ACTION ITEM:
In the entries that follow, the lines from the one with "December 2025 (49, 1611)" through the one with "April 2008 (41, 2232)" are the ones to write out, exactly and with both ends included. Nothing else should appear.
─── RECORD SET
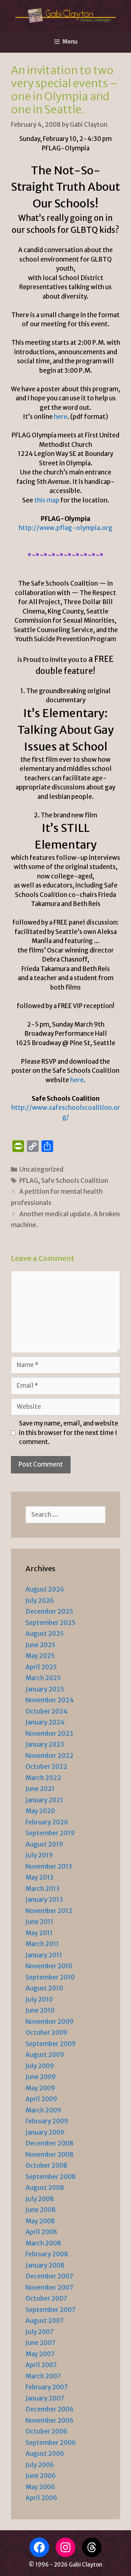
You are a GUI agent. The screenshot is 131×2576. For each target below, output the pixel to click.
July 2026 (39, 1601)
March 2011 (42, 1944)
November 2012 (48, 1911)
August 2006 (44, 2454)
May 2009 (40, 2088)
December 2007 (49, 2276)
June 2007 (40, 2343)
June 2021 (40, 1789)
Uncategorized (41, 1169)
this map (46, 500)
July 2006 (39, 2465)
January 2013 (44, 1900)
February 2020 (46, 1822)
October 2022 (46, 1767)
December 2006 (49, 2409)
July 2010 (39, 1999)
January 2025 (44, 1689)
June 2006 (40, 2476)
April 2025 (41, 1667)
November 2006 (49, 2421)
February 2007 (46, 2387)
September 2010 (50, 1977)
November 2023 (49, 1734)
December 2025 (49, 1611)
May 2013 (39, 1877)
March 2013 (42, 1889)
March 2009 (43, 2110)
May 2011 (39, 1933)
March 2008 (43, 2243)
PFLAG (28, 1181)
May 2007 (40, 2354)
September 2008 (50, 2177)
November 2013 (48, 1867)
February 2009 (46, 2121)
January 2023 (44, 1744)
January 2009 (44, 2132)
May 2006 (40, 2487)
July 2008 (39, 2199)
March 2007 (43, 2376)
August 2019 (44, 1844)
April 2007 (41, 2365)
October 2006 (46, 2431)
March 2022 (43, 1778)
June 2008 (40, 2210)
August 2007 (44, 2321)
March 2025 (43, 1678)
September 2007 (50, 2310)
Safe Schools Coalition (74, 1181)
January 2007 (44, 2398)
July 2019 (39, 1855)
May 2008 (40, 2221)
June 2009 (40, 2077)
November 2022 (49, 1756)
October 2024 (46, 1711)
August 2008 (44, 2188)
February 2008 (46, 2254)
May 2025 (40, 1656)
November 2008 (49, 2155)
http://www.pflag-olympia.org (65, 528)
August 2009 (44, 2055)
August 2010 (44, 1988)
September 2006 (50, 2443)
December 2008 (49, 2143)
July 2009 (39, 2066)
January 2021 (44, 1800)
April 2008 (41, 2232)
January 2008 (44, 2265)
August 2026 (44, 1589)
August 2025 (44, 1634)
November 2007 (49, 2288)
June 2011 (39, 1922)
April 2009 (41, 2099)
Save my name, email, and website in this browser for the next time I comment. (68, 1432)
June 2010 (40, 2010)
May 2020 (40, 1811)
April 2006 (41, 2498)
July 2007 (39, 2332)
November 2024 (49, 1700)
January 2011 (43, 1955)
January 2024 (45, 1722)
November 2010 (48, 1966)
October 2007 (46, 2298)
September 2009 (50, 2044)
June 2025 (40, 1645)
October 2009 (46, 2033)
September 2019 (50, 1833)
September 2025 (50, 1623)
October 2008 (46, 2165)
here (60, 417)
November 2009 (49, 2022)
──────
EXERCISE OUTPUT:
December 2025 (49, 1611)
May 2013 (39, 1877)
March 2013 (42, 1889)
March 2009 (43, 2110)
May 2011 (39, 1933)
March 2008 (43, 2243)
PFLAG (28, 1181)
May 2007 (40, 2354)
September 2008 (50, 2177)
November 2013 (48, 1867)
February 2009 (46, 2121)
January 2023 (44, 1744)
January 2009 (44, 2132)
May 2006 (40, 2487)
July 2008 (39, 2199)
March 2007 (43, 2376)
August 2019 (44, 1844)
April 2007 (41, 2365)
October 2006 (46, 2431)
March 2022 (43, 1778)
June 2008 (40, 2210)
August 2007 (44, 2321)
March 2025 (43, 1678)
September 2007 (50, 2310)
Safe Schools Coalition (74, 1181)
January 2007 (44, 2398)
July 2019 (39, 1855)
May 2008 (40, 2221)
June 2009 (40, 2077)
November 2022 (49, 1756)
October 2024 (46, 1711)
August 2008 (44, 2188)
February 2008 (46, 2254)
May 2025 (40, 1656)
November 2008 (49, 2155)
http://www.pflag-olympia.org (65, 528)
August 2009 (44, 2055)
August 2010 (44, 1988)
September 2006 (50, 2443)
December 2008 (49, 2143)
July 2009 (39, 2066)
January 2021 (44, 1800)
April 2008 (41, 2232)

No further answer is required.